(Extracted entries)

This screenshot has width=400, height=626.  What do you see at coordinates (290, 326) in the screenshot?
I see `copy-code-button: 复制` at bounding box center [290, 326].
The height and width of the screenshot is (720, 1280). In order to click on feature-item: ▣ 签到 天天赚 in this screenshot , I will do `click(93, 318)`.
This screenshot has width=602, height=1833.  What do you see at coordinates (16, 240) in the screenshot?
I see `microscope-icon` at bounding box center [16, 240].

(End Extracted entries)
(Extracted entries)

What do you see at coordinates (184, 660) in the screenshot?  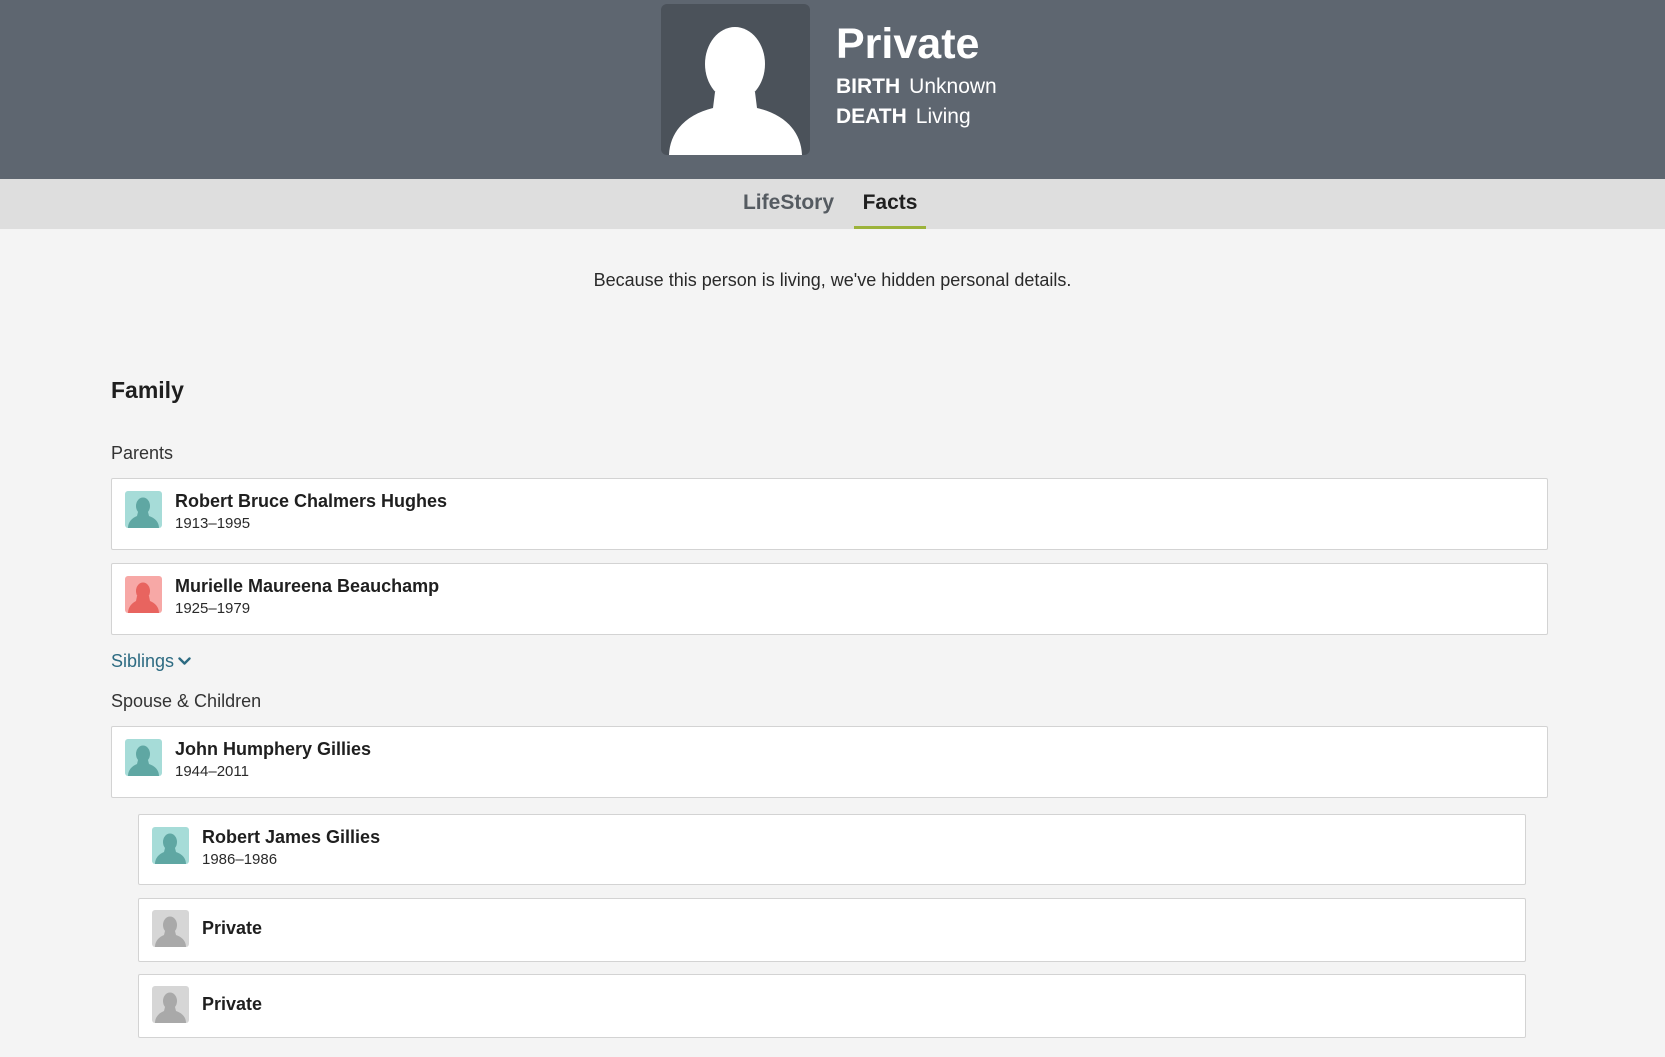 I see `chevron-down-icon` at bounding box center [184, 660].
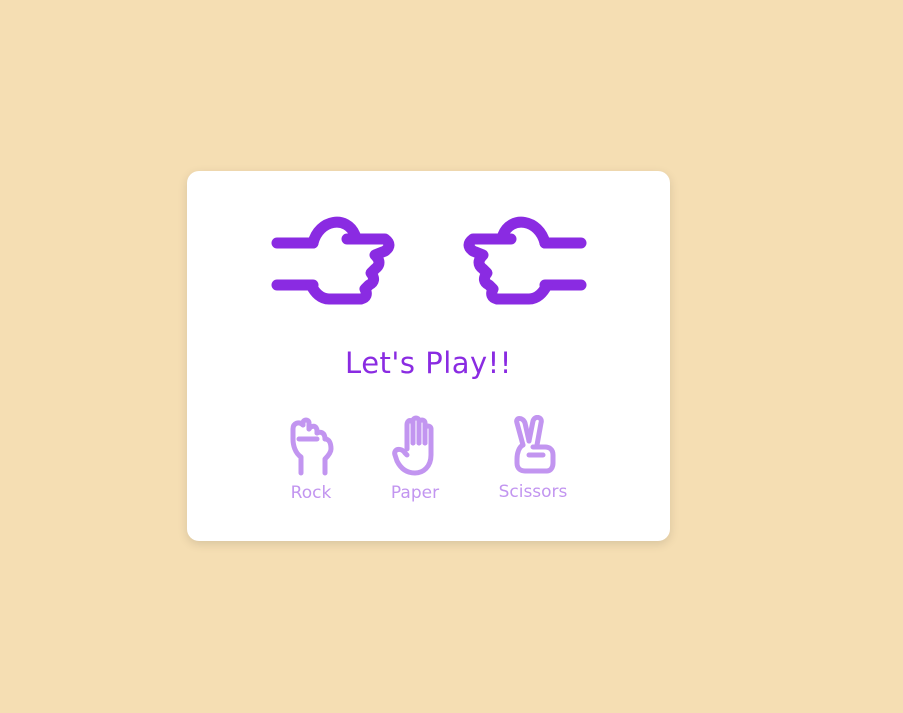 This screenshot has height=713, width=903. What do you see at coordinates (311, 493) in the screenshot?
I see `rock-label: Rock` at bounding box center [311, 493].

(End Extracted entries)

• **What to do**: Rewrite the lines from the one containing "The height and" through the one containing "center [16, 240].", inclusive, changing "feature-item" to "menu-item" and leaving everything else as it is.

• **Exercise answer**:
The height and width of the screenshot is (720, 1280). In order to click on menu-item: ▣ 签到 天天赚 in this screenshot , I will do `click(93, 318)`.
This screenshot has width=602, height=1833.  What do you see at coordinates (16, 240) in the screenshot?
I see `microscope-icon` at bounding box center [16, 240].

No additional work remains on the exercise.